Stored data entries
· · · · ·
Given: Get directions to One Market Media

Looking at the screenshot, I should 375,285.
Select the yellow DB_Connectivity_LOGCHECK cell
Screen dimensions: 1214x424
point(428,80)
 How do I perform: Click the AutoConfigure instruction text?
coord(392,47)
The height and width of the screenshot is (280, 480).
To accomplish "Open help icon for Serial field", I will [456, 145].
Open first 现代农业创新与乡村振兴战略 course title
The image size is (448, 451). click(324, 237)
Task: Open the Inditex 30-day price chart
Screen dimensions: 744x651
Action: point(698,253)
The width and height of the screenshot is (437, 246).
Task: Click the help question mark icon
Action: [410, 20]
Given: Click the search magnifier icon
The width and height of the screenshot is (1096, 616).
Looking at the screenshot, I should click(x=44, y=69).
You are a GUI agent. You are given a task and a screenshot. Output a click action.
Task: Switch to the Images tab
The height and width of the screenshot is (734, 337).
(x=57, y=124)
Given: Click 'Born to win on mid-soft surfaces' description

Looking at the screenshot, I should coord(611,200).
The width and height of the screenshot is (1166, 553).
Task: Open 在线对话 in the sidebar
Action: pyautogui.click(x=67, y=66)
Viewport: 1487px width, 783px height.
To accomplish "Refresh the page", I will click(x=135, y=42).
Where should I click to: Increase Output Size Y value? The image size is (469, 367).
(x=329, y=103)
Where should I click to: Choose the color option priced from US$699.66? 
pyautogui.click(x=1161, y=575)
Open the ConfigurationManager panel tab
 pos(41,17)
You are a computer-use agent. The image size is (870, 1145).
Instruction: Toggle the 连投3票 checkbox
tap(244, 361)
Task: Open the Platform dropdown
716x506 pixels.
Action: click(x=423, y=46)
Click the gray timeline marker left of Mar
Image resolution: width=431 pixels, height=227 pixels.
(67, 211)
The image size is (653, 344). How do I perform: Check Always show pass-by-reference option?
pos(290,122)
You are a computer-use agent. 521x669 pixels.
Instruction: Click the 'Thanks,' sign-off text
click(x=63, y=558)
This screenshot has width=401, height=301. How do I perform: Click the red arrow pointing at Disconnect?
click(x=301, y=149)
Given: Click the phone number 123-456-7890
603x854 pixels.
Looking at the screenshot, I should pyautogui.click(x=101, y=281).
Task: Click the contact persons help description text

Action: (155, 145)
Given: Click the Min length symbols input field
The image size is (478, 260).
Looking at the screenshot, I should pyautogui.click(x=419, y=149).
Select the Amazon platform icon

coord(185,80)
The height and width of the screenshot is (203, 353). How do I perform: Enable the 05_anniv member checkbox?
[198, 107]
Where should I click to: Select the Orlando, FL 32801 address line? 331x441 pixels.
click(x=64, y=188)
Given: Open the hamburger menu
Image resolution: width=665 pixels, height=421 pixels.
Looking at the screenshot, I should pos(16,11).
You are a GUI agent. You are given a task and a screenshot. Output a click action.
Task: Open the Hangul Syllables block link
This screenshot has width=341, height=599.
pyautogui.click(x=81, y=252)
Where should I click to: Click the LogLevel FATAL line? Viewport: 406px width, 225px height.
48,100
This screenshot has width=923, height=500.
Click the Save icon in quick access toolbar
· · · · ·
*Task details*:
Line by line, reproduce the data exactly as given.

*Task solution*:
Given: Get directions to One Market Media

Looking at the screenshot, I should 375,285.
Select the yellow DB_Connectivity_LOGCHECK cell
Screen dimensions: 1214x424
point(428,80)
 How do I perform: Click the AutoConfigure instruction text?
coord(392,47)
The height and width of the screenshot is (280, 480).
To accomplish "Open help icon for Serial field", I will [456, 145].
Open first 现代农业创新与乡村振兴战略 course title
The image size is (448, 451). click(324, 237)
Task: Open the Inditex 30-day price chart
Screen dimensions: 744x651
Action: point(698,253)
The width and height of the screenshot is (437, 246).
Task: Click the help question mark icon
Action: [410, 20]
Given: Click the search magnifier icon
The width and height of the screenshot is (1096, 616).
Looking at the screenshot, I should click(x=44, y=69).
You are a GUI agent. You are given a task and a screenshot. Output a click action.
Task: Switch to the Images tab
The height and width of the screenshot is (734, 337).
(x=57, y=124)
Given: Click 'Born to win on mid-soft surfaces' description

Looking at the screenshot, I should coord(611,200).
The width and height of the screenshot is (1166, 553).
Task: Open 在线对话 in the sidebar
Action: pyautogui.click(x=67, y=66)
Viewport: 1487px width, 783px height.
To accomplish "Refresh the page", I will click(x=135, y=42).
Where should I click to: Increase Output Size Y value? The image size is (469, 367).
(x=329, y=103)
Where should I click to: Choose the color option priced from US$699.66? 
pyautogui.click(x=1161, y=575)
Open the ConfigurationManager panel tab
 pos(41,17)
You are a computer-use agent. The image size is (870, 1145).
Instruction: Toggle the 连投3票 checkbox
tap(244, 361)
Task: Open the Platform dropdown
716x506 pixels.
Action: click(x=423, y=46)
Click the gray timeline marker left of Mar
Image resolution: width=431 pixels, height=227 pixels.
(67, 211)
The image size is (653, 344). How do I perform: Check Always show pass-by-reference option?
pos(290,122)
You are a computer-use agent. 521x669 pixels.
Instruction: Click the 'Thanks,' sign-off text
click(x=63, y=558)
This screenshot has width=401, height=301. How do I perform: Click the red arrow pointing at Disconnect?
click(x=301, y=149)
Given: Click the phone number 123-456-7890
603x854 pixels.
Looking at the screenshot, I should pyautogui.click(x=101, y=281).
Task: Click the contact persons help description text

Action: (155, 145)
Given: Click the Min length symbols input field
The image size is (478, 260).
Looking at the screenshot, I should pyautogui.click(x=419, y=149).
Select the Amazon platform icon

coord(185,80)
The height and width of the screenshot is (203, 353). How do I perform: Enable the 05_anniv member checkbox?
[198, 107]
Where should I click to: Select the Orlando, FL 32801 address line? 331x441 pixels.
click(x=64, y=188)
Given: Open the hamburger menu
Image resolution: width=665 pixels, height=421 pixels.
Looking at the screenshot, I should pos(16,11).
You are a GUI agent. You are given a task and a screenshot. Output a click action.
Task: Open the Hangul Syllables block link
This screenshot has width=341, height=599.
pyautogui.click(x=81, y=252)
Where should I click to: Click the LogLevel FATAL line? Viewport: 406px width, 225px height.
48,100
This screenshot has width=923, height=500.
Click the Save icon in quick access toolbar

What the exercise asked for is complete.